Aim of the exercise — From the entries that follow, copy exactly the lines beginning at the line holding "Given: Click the highlighted 状态 column header" and continuing through the line holding "Task: Open the Resources link".

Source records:
-.-.-

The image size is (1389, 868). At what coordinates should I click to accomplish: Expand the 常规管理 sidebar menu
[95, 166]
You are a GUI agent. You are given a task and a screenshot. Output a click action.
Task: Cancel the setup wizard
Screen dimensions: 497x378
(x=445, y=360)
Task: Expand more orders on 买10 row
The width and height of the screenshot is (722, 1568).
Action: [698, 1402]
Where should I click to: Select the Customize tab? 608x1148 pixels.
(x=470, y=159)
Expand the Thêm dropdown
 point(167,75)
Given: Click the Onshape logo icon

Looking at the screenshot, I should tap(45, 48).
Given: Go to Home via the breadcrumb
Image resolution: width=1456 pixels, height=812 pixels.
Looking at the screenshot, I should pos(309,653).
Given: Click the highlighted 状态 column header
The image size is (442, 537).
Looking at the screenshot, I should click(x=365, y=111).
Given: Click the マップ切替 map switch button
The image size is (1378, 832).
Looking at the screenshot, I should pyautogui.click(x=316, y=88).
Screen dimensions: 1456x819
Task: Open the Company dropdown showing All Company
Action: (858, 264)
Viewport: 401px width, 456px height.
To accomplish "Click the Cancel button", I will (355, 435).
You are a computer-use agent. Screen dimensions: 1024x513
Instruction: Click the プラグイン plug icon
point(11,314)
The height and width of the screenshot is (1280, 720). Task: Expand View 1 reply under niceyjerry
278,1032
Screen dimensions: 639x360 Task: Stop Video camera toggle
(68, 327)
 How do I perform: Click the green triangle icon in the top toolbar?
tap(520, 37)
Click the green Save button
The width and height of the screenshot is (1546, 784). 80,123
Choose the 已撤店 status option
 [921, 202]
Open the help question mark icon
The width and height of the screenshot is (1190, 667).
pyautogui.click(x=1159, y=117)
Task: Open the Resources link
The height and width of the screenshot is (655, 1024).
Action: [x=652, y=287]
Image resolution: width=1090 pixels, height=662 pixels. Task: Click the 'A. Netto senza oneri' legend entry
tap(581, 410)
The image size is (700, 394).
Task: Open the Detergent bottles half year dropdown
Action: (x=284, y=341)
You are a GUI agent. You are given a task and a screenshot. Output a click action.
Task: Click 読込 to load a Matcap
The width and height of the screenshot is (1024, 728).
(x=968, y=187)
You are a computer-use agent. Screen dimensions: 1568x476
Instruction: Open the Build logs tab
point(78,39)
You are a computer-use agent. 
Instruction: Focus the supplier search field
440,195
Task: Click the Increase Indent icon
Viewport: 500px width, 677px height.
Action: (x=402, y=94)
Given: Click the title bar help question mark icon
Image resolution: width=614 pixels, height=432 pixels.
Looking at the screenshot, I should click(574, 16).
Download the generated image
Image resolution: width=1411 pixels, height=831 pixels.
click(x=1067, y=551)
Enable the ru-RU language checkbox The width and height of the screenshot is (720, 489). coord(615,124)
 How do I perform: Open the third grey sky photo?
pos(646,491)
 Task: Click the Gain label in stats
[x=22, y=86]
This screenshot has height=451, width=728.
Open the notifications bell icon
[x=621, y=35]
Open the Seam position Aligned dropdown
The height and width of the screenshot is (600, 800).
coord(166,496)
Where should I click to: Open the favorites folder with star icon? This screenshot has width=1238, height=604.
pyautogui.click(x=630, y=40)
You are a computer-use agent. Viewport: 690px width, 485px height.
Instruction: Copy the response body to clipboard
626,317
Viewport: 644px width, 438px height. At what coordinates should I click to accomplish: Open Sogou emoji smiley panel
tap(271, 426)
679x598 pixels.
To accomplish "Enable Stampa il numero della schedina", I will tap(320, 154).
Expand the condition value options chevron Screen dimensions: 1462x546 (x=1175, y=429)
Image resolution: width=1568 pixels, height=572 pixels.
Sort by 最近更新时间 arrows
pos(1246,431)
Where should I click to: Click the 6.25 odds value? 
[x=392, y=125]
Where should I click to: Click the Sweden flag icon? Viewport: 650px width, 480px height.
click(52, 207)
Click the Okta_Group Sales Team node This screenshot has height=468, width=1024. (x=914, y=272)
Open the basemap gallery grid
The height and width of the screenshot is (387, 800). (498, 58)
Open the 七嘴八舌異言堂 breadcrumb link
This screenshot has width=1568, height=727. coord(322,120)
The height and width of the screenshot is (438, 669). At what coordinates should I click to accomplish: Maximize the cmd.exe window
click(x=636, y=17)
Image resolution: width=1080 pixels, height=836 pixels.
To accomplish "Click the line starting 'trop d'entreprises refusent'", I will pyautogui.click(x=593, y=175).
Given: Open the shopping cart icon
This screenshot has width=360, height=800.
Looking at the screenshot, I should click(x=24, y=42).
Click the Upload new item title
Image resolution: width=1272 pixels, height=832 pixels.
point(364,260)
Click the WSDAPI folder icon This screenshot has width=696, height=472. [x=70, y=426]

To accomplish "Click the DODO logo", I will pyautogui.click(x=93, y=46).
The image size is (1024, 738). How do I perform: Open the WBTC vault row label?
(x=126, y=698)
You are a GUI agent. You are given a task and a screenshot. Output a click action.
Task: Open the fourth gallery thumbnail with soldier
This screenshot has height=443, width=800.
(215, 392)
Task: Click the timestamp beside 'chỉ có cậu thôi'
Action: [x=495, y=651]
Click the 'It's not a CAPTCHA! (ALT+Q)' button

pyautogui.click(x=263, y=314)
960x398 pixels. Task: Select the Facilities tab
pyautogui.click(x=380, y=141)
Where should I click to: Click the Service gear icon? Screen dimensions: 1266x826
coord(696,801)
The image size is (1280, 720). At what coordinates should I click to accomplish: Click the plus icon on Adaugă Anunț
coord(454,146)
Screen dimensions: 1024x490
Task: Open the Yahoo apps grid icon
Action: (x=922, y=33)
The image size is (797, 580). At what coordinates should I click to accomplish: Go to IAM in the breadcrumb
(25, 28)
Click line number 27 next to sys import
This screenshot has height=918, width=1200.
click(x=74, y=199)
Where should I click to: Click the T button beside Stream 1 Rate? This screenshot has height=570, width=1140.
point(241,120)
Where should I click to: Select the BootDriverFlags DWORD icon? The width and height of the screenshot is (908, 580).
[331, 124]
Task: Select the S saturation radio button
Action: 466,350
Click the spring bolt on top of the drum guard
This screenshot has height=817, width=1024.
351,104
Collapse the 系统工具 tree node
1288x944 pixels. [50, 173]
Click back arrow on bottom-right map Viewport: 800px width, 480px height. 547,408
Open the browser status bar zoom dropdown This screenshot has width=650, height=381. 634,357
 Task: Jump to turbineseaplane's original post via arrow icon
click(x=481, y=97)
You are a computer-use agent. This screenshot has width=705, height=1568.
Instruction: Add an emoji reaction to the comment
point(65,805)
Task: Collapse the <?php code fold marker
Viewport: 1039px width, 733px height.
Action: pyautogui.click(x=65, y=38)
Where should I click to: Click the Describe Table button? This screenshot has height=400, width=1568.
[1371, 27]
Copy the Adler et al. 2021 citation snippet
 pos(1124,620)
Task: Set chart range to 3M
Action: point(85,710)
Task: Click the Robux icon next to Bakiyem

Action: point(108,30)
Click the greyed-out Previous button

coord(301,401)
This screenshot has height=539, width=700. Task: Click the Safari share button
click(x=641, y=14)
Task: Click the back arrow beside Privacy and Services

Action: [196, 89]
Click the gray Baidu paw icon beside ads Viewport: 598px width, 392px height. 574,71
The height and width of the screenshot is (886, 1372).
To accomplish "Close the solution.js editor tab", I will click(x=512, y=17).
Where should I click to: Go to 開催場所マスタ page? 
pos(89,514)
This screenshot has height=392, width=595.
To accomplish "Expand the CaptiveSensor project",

-.-.-

Your response —
Given: Click the highlighted 状态 column header
The image size is (442, 537).
Looking at the screenshot, I should click(x=365, y=111).
Given: Click the マップ切替 map switch button
The image size is (1378, 832).
Looking at the screenshot, I should pyautogui.click(x=316, y=88).
Screen dimensions: 1456x819
Task: Open the Company dropdown showing All Company
Action: (858, 264)
Viewport: 401px width, 456px height.
To accomplish "Click the Cancel button", I will (355, 435).
You are a computer-use agent. Screen dimensions: 1024x513
Instruction: Click the プラグイン plug icon
point(11,314)
The height and width of the screenshot is (1280, 720). Task: Expand View 1 reply under niceyjerry
278,1032
Screen dimensions: 639x360 Task: Stop Video camera toggle
(68, 327)
 How do I perform: Click the green triangle icon in the top toolbar?
tap(520, 37)
Click the green Save button
The width and height of the screenshot is (1546, 784). 80,123
Choose the 已撤店 status option
 [921, 202]
Open the help question mark icon
The width and height of the screenshot is (1190, 667).
pyautogui.click(x=1159, y=117)
Task: Open the Resources link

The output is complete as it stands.